Friday, January 16, 2015

Album Review :: Twerps - Range Anxiety




Twerps

Range Anxiety

February 2 2015 (Merge Records)

7.5/10

Words: Richard O’Hagan


The Eighties are back. In fact, they’re not just back, they’re back! Back! BACK!

Fortunately, though, this isn’t the Eighties of terrible fashions, big hair and stupid catchphrases in Smash Hits. This is the Eighties of quality independent labels, C86 and three broadsheet music papers a week. Merge Records are, of course, one of the last surviving indies of that era, so perhaps it is no surprising that the production in this, Aussie band Twerps’ second studio album, is so evocative of that era. Guitars jangle like it is 1986, Julia McFarlane’s voice trills through numbers like ‘Shoulder’ in a way that The Shop Assistants would be proud of, whilst Martin Frawley’s occasionally off-key and slightly nasal tones bring back some of the very best of Creation’s legendary ‘Doing it for the Kids’ era. ‘Cheap Education’, for example, is a song that Paddy McAloon would be proud of.
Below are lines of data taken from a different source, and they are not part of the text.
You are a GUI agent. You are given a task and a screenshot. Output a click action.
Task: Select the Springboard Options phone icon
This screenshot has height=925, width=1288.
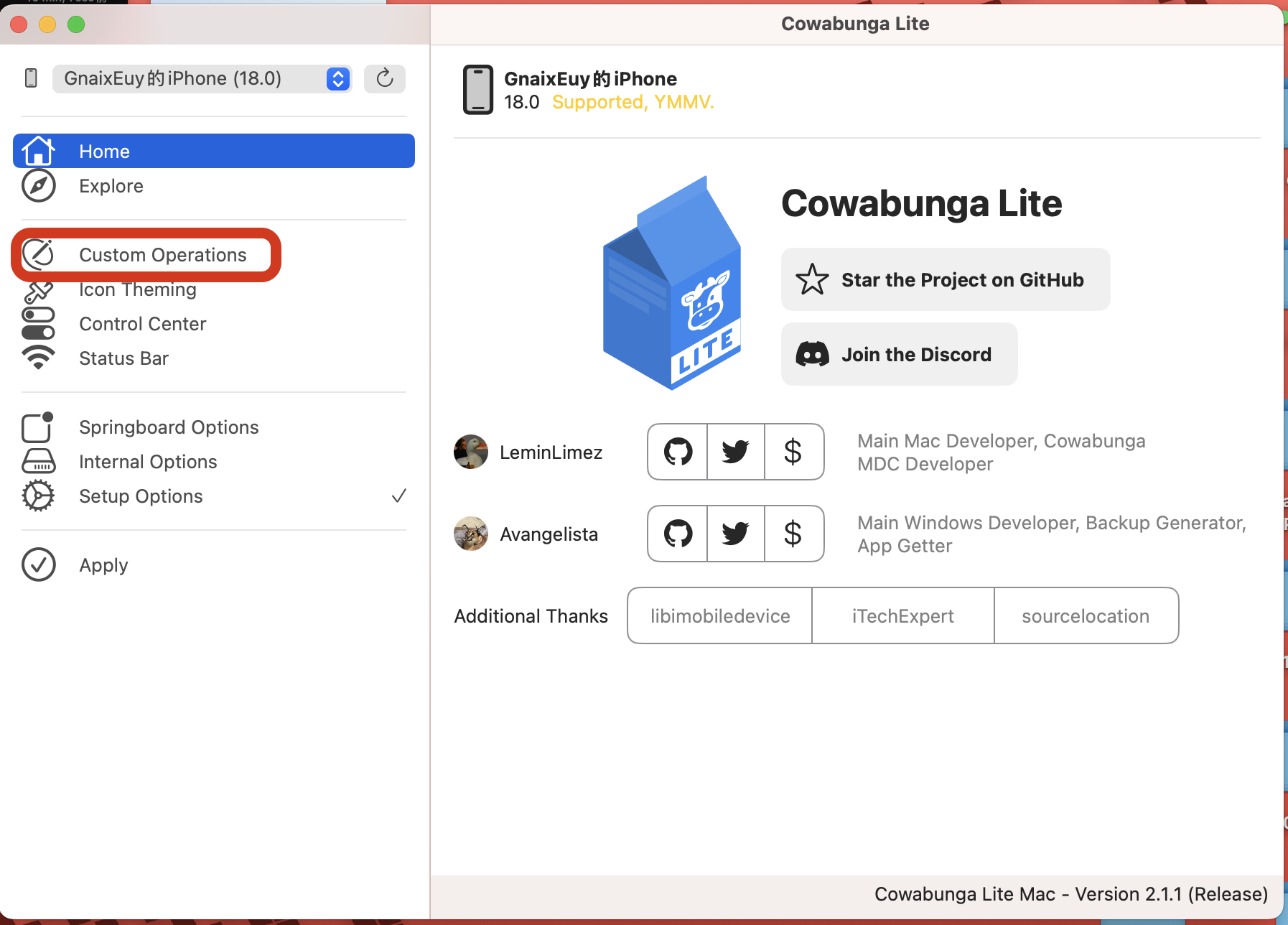point(39,427)
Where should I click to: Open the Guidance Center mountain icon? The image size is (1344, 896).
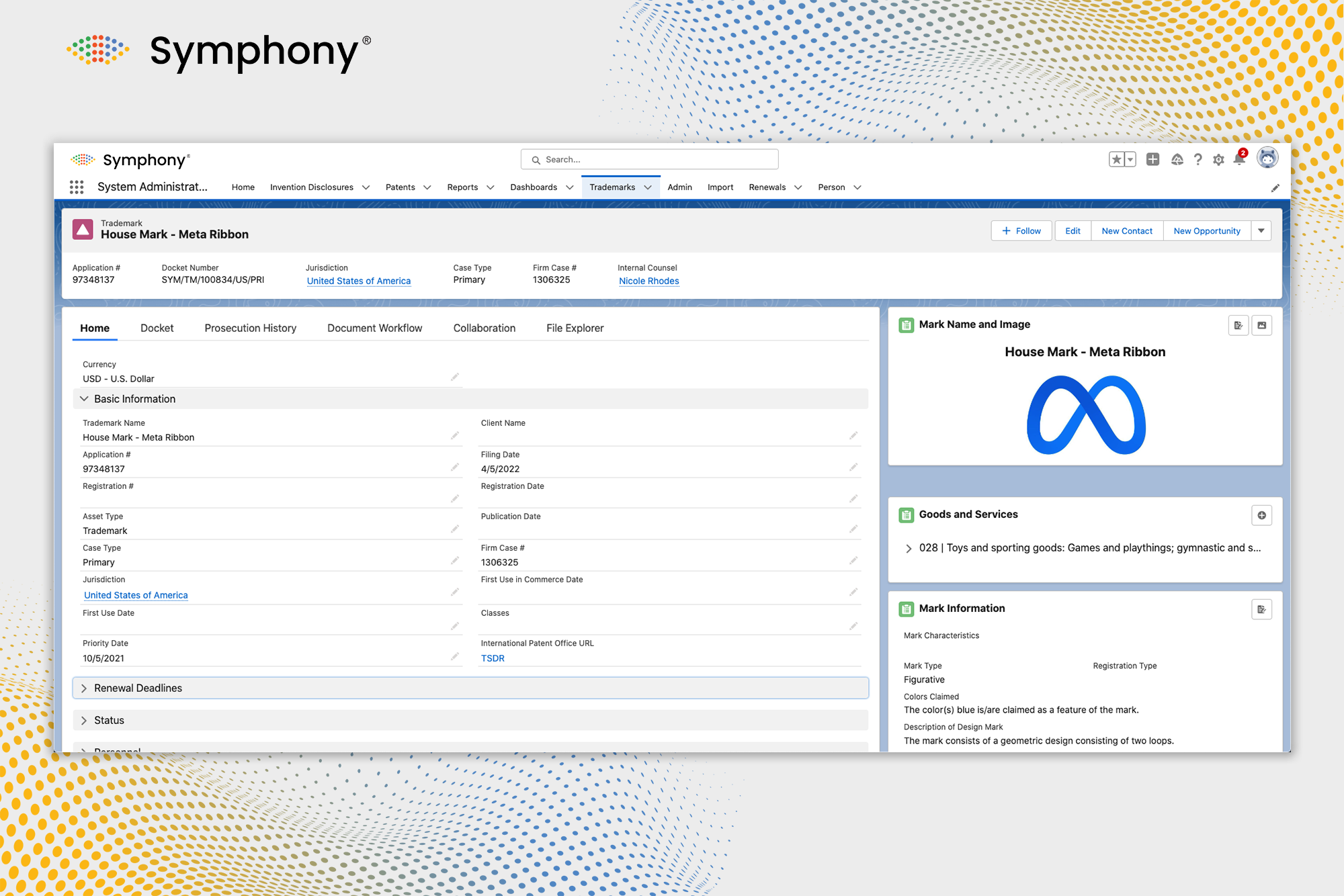(x=1177, y=159)
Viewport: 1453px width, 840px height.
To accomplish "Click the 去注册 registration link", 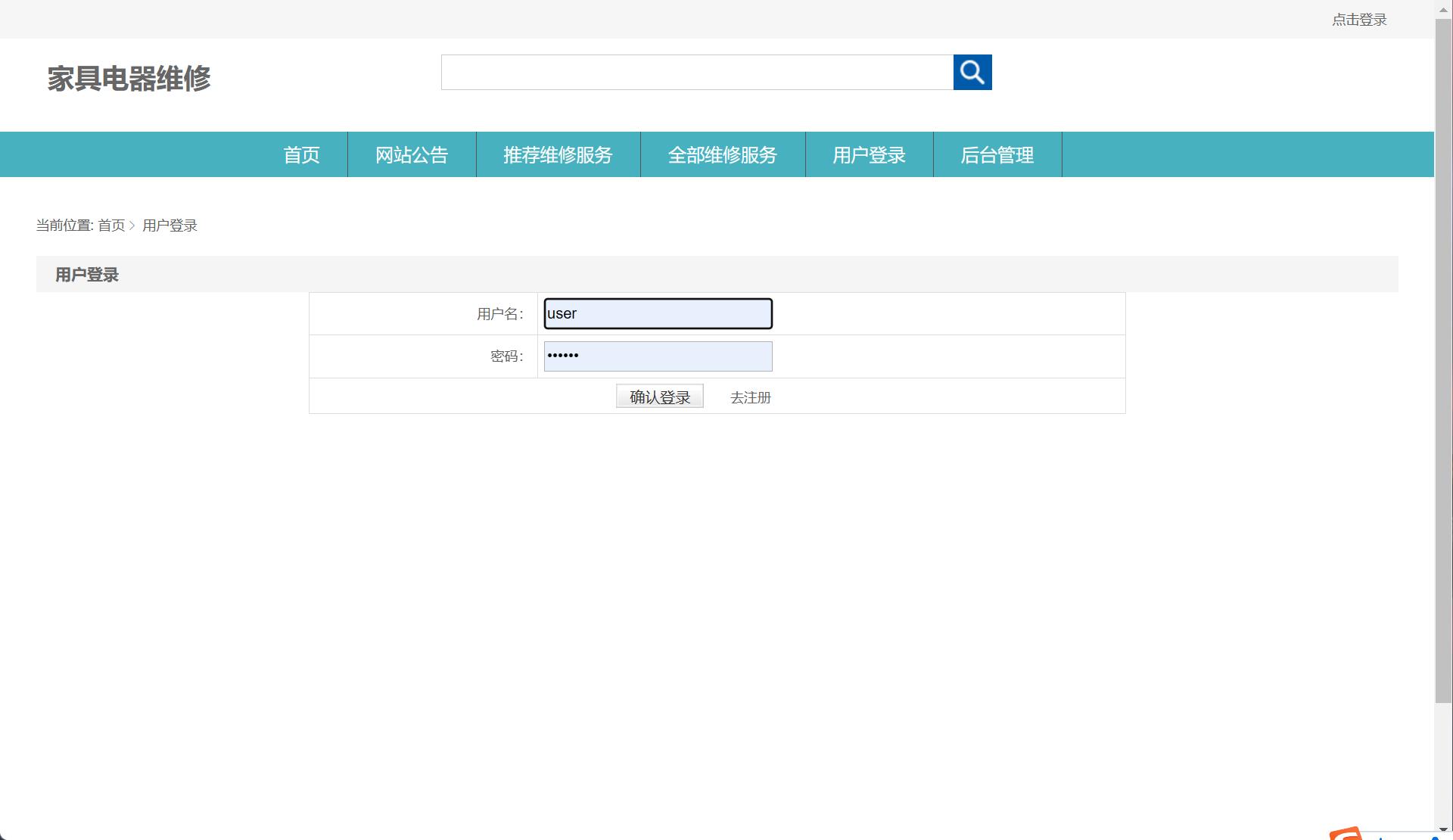I will [750, 397].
Fortunately, Twerps are less daft than their name suggests and throw more into the mix than just a straight attempt to copy The Pastels or The Go-Betweens. Opener ‘House Keys’ is a synth-led instrumental, whilst final number ‘Empty Road’ is so stripped down it is practically naked, just Frawley’s voice and some gentle instrumentation. Elsewhere, the dual lead singer approach is best shown on ‘Adrenaline’, as the two answer one another like territorial owls in springtime.

Lyrically, Frawley is as inventive as they come, showcasing numbers about suggested bank robberies (‘I Don’t Mind’), stalking and even taking that old staple, the hangover, and turning it into a metaphor for a relationship (‘Back to You’).

It has been almost four years since the release of Twerps’ debut album. Fingers crossed that they don’t make us all wait as long again.